**WORK TASK:**
Working from the entries below, give again each line from the first through the one containing "Given: Open the user profile icon", exactly and with nothing else.

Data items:
# # # #
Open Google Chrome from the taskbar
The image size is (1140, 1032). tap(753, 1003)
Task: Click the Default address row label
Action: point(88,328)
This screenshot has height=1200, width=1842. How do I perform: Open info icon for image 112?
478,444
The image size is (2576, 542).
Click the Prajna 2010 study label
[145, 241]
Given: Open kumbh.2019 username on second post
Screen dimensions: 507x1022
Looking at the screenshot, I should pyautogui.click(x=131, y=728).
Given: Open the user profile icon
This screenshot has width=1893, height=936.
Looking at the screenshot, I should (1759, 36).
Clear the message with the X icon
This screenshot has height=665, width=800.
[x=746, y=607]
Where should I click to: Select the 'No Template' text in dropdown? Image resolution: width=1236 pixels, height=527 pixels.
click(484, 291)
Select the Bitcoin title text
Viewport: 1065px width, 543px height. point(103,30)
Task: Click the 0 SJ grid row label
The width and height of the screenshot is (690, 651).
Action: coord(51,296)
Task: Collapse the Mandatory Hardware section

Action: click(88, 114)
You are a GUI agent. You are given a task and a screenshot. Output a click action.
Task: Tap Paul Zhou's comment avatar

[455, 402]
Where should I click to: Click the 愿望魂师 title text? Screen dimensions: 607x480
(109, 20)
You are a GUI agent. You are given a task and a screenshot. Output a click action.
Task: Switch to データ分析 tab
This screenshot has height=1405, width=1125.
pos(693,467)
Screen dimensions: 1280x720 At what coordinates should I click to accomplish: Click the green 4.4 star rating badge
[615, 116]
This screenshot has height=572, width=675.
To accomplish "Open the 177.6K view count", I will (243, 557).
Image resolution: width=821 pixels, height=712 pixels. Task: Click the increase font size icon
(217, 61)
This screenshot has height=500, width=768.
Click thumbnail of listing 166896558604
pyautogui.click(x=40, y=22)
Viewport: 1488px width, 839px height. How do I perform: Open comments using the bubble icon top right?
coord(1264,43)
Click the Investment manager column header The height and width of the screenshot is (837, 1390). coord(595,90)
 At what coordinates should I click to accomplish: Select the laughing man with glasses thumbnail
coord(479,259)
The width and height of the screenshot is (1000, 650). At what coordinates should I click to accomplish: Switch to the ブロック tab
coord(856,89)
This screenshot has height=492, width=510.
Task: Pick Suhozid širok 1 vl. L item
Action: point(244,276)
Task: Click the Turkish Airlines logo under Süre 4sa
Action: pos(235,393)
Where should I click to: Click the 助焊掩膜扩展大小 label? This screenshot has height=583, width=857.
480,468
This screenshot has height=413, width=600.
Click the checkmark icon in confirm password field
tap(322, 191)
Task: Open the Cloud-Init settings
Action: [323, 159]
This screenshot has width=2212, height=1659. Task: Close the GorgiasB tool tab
# # # #
**WORKED SOLUTION:**
Open Google Chrome from the taskbar
The image size is (1140, 1032). tap(753, 1003)
Task: Click the Default address row label
Action: point(88,328)
This screenshot has height=1200, width=1842. How do I perform: Open info icon for image 112?
478,444
The image size is (2576, 542).
Click the Prajna 2010 study label
[145, 241]
Given: Open kumbh.2019 username on second post
Screen dimensions: 507x1022
Looking at the screenshot, I should pyautogui.click(x=131, y=728).
Given: Open the user profile icon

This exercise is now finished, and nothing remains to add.